== Seitentext ==
◆ ◆ ◆ ◆ ◆

Schwein gehabt

Benjamin Krieft ist neuer geschäftsführender Gesellschafter des größten Göttinger
Wurstherstellers: Börner-Eisenacher. Der 43-Jährige berichtet, wie er es als Außenstehender schaffte, den traditionsreichen Familienbetrieb zu übernehmen, und wie er mit seinen Plänen die Stellung unter den Top 3 der Biowurst-Produzenten in Deutschland ausbauen will.

„Ich glaube an diese Art der Tierhaltung. Der steigende Absatz zeigt, dass immer mehr Verbraucher das auch tun und bereit sind, dafür einen höheren Preis zu zahlen.“

Zum Unternehmen

Die Wurzeln des Traditionsunternehmens Börner-Eisena­cher gehen auf das Jahr 1884 und Christian Börner und August Eisenacher als Urväter zurück. Die von den beiden gegründeten Unternehmen wurden 1978 in der Börner-Eisenacher GmbH zusammengeführt. Von einem regional aktiven Fleischereibetrieb hat sich das Unternehmen zu einem der Top-3-Biowurst-Produzenten in Deutschland entwickelt. Für Handelsriesen wie Aldi Nord und Aldi Süd, Edeka oder Rewe stellen die Göttinger bereits Bio-Wurstprodukte her und entwickeln für sie die imageträchtigen Bio-Eigenmarken.

◆ ◆ ◆ ◆ ◆

== Erfasste Angaben ==

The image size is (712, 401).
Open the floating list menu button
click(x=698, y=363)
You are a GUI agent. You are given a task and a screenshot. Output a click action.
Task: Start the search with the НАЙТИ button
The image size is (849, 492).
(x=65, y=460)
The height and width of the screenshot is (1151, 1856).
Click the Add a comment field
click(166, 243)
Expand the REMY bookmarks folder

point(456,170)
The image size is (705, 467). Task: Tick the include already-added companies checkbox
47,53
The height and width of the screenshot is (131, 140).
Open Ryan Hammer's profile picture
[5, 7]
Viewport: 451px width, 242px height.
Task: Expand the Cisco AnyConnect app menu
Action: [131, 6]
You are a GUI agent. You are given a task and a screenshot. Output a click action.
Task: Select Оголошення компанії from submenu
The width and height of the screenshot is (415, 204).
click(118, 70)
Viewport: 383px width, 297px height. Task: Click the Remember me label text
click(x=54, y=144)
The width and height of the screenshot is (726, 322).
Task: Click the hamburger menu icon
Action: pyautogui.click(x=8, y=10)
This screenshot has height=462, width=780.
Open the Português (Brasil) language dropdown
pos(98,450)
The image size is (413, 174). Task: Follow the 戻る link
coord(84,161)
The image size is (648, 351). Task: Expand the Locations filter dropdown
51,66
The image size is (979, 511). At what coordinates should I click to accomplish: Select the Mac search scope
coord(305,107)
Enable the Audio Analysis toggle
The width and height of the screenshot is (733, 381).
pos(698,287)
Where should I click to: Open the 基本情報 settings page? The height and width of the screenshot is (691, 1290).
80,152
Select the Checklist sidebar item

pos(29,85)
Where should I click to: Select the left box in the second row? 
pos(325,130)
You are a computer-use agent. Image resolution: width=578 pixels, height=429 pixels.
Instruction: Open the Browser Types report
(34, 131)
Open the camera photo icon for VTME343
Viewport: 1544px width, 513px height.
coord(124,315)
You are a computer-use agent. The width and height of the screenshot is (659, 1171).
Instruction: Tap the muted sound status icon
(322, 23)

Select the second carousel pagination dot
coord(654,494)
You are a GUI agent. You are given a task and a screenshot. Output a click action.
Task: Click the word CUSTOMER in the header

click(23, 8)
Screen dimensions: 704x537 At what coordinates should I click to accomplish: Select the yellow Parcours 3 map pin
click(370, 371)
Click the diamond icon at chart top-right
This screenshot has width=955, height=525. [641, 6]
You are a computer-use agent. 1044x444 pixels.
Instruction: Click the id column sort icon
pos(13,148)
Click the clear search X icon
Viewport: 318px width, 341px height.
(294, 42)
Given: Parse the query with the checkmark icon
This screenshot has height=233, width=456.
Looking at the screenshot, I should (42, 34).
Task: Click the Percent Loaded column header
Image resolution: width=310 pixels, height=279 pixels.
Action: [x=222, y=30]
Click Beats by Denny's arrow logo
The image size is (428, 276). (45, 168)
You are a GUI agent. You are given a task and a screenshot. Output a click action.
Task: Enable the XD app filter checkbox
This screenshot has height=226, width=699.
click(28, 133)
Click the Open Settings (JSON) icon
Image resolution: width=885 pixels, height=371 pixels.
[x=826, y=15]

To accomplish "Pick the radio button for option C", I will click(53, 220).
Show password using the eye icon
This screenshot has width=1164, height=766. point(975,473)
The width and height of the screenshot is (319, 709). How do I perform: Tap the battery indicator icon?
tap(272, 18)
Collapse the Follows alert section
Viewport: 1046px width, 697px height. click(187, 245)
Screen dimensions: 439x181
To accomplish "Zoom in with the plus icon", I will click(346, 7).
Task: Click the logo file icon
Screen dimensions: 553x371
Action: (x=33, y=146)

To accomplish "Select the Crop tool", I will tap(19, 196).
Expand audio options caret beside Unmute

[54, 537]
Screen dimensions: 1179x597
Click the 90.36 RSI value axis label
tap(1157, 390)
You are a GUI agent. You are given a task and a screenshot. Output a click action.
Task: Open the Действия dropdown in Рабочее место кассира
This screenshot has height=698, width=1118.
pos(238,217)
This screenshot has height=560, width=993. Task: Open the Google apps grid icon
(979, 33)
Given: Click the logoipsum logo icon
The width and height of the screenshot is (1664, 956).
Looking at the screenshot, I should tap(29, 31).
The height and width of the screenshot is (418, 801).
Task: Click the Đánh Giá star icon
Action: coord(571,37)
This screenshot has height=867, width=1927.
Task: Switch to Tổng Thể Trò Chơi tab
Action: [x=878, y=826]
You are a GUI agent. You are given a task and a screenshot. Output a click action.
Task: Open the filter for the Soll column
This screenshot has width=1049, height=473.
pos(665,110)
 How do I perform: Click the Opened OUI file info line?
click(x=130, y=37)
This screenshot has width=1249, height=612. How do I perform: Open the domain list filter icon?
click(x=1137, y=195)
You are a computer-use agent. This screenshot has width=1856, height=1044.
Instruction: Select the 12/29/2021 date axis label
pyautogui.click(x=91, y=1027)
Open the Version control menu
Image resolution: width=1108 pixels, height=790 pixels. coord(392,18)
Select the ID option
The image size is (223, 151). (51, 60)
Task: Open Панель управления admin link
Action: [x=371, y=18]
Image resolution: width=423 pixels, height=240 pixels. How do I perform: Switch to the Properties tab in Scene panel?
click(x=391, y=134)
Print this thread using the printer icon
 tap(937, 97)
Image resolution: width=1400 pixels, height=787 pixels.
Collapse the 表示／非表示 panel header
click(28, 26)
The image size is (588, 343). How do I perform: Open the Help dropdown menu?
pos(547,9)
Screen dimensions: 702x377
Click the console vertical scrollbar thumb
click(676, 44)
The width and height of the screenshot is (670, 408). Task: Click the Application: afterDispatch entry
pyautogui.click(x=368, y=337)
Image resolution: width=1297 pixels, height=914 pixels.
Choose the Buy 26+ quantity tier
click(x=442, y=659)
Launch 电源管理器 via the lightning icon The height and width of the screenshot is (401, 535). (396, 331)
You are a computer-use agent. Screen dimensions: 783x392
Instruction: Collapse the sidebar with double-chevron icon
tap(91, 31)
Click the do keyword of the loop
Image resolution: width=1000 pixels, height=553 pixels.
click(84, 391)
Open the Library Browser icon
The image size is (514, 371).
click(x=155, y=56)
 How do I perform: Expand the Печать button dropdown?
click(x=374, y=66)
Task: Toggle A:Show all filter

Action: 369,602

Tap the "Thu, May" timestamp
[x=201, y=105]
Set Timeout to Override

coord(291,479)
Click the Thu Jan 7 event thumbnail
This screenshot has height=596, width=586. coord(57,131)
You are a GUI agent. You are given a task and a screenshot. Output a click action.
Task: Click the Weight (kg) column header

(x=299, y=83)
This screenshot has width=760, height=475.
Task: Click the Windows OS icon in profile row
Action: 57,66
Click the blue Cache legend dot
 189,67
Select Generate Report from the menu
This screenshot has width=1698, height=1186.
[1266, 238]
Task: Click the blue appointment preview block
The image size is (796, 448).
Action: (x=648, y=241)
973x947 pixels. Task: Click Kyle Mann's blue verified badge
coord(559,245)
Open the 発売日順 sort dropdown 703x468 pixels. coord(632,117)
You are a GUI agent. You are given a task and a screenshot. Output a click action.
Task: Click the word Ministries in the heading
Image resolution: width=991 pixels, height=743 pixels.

◆ ◆ ◆ ◆ ◆

== Gestellte Aufgabe 1 ==
Übertragen Sie den Satz „Die von den beiden gegründeten Unternehmen wurden 1978 in der Börner-Eisenacher GmbH zusammengeführt.“ aus dem Text über den Wursthersteller Börner-Eisenacher ins Englische.
== Gestellte Aufgabe 2 ==
Führen Sie den Text über den Wursthersteller Börner-Eisenacher im Anschluss an seinen letzten Satz weiter.

== Ausgabe 1 ==
The companies founded by the two were merged into Börner-Eisenacher GmbH in 1978.

== Ausgabe 2 ==
Aktuell arbeiten rund 160 Mitarbeitende, davon drei Auszubildende, auf dem über 10.000 Quadratmeter großen Betriebsgelände in Göttingen. Nach vier
Generationen in Familienhand wurde das Unternehmen zum 1. Januar 2023 vom bisherigen Geschäftsführer Vertrieb Benjamin Krieft übernommen.
www.boerner-eisenacher.de

Wer in Zeiten von steigenden Lebenshaltungskosten und einer zunehmenden Zahl von Konsumenten mit ­einem kritischerem Blick auf Fleischkonsum einen Fleischereibetrieb übernimmt, muss einen guten Plan haben. Der wird sicherlich noch wichtiger, wenn es um ein in der vierten Generation geführtes Familienunternehmen geht und man nicht Teil der Familie ist. Benjamin Krieft weiß, wie das ist: Seit Januar dieses Jahres ist er nicht mehr nur Geschäftsführer Vertrieb bei der Göttinger Börner-Eisenacher GmbH, sondern auch deren alleiniger Gesellschafter. Er folgt damit auf Frank-Walter Eisenacher, der sich zum Jahreswechsel nach 32 Jahren als geschäftsführender Gesellschafter in den Ruhestand verabschiedet hat.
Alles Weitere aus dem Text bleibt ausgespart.